▶ [Given instruction]
Copy the entries starting at the line containing "Task: Click the 2:42" and ending at the line containing "coord(1191,58)". Swap "timestamp" for "time marker" and change nothing else.

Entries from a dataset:
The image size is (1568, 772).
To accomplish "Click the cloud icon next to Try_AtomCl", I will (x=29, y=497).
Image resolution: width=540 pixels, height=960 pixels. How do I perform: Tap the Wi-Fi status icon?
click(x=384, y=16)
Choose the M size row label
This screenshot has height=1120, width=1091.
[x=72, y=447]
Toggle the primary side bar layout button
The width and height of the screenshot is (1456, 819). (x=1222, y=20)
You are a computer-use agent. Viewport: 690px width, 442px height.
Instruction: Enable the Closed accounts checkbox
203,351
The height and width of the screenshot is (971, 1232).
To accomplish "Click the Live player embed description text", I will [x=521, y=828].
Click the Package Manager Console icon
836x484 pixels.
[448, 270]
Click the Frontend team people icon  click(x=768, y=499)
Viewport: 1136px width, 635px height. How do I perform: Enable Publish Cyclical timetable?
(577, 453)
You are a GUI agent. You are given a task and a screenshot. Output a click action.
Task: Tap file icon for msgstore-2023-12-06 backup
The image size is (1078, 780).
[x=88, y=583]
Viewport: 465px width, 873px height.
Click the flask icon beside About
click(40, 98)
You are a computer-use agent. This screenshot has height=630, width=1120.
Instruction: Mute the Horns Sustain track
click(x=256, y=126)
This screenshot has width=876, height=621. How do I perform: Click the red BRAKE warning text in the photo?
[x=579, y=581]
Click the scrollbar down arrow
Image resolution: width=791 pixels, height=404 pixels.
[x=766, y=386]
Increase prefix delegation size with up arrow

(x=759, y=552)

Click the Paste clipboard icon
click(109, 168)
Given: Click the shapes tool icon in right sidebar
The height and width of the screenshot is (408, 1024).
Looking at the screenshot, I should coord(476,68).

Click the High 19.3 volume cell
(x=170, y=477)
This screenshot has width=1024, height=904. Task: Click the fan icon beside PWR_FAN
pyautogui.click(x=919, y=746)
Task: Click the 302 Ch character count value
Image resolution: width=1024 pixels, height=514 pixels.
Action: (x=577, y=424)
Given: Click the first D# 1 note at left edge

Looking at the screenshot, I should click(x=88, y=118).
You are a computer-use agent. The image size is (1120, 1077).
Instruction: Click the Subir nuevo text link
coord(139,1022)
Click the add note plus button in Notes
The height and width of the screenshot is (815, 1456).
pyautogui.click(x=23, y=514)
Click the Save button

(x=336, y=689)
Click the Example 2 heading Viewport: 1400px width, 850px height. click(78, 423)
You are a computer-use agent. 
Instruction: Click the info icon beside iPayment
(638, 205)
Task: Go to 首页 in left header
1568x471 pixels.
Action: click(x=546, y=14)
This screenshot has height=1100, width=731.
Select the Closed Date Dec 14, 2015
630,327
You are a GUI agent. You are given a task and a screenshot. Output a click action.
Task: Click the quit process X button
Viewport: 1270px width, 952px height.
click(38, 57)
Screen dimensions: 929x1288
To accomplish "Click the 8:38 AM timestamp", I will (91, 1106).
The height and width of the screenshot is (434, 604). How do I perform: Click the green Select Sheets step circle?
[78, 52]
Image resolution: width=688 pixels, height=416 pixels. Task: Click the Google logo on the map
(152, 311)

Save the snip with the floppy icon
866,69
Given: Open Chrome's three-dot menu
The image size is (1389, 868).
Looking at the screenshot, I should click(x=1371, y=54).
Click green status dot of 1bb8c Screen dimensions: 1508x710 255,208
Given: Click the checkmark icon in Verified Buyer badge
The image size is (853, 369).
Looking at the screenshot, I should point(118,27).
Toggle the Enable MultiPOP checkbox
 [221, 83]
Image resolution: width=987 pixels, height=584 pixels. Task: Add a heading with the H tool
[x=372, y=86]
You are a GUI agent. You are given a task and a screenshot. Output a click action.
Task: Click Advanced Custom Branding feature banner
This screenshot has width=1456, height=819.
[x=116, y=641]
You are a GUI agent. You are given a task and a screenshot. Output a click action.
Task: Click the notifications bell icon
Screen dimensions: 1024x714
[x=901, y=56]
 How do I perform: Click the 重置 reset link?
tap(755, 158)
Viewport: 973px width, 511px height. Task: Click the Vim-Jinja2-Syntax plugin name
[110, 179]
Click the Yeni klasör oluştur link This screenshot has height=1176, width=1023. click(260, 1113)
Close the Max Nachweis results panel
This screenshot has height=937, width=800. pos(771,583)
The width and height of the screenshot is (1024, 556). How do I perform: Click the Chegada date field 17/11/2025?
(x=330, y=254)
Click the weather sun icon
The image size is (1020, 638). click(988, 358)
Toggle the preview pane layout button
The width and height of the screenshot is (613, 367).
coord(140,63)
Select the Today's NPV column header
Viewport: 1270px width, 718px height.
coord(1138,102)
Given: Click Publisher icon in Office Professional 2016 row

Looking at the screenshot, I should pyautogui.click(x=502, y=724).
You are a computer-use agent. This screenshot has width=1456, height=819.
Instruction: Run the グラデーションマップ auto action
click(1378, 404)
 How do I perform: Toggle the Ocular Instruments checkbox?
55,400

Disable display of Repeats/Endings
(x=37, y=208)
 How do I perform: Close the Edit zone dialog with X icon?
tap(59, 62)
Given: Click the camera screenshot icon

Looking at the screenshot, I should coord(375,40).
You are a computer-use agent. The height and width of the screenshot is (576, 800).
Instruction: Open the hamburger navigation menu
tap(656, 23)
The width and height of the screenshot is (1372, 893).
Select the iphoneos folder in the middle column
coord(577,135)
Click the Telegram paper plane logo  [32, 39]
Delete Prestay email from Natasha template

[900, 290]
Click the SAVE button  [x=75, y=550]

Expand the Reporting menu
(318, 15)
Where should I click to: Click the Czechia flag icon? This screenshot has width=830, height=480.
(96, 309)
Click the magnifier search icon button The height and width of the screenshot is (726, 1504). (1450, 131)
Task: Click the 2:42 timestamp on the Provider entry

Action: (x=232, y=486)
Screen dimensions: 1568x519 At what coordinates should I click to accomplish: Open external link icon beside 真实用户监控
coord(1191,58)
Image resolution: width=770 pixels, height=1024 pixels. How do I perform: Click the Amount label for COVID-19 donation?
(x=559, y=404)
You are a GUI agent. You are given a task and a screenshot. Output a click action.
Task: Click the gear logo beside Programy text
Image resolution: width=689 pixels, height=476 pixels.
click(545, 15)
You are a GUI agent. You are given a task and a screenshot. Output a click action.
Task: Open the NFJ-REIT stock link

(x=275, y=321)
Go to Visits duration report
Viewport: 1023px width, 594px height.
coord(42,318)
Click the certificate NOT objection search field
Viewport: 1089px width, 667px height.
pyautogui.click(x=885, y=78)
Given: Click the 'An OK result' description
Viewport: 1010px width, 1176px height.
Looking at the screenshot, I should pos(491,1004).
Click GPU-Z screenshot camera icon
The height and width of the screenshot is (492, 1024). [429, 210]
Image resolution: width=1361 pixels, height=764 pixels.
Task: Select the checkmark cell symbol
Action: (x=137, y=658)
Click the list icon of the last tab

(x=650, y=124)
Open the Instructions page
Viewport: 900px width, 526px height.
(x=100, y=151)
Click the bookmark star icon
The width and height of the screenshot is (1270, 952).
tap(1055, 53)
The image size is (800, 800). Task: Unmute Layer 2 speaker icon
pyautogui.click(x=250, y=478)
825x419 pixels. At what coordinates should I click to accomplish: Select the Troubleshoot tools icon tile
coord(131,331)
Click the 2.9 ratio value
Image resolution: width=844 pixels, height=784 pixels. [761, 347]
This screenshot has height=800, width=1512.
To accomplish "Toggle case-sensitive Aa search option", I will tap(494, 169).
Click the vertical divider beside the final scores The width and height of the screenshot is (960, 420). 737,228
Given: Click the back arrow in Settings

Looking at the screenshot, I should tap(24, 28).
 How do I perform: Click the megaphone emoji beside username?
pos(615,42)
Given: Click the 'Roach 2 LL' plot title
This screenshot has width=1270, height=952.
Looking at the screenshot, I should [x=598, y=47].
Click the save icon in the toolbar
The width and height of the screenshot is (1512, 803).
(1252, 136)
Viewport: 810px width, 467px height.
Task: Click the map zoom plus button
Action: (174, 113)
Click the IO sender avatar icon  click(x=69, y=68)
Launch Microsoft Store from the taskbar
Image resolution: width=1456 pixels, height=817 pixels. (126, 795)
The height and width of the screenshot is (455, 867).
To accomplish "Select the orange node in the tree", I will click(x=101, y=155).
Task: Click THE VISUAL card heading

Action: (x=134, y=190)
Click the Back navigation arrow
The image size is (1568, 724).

▶ [Solution below]
Task: Click the 2:42 time marker on the Provider entry

Action: (x=232, y=486)
Screen dimensions: 1568x519 At what coordinates should I click to accomplish: Open external link icon beside 真实用户监控
coord(1191,58)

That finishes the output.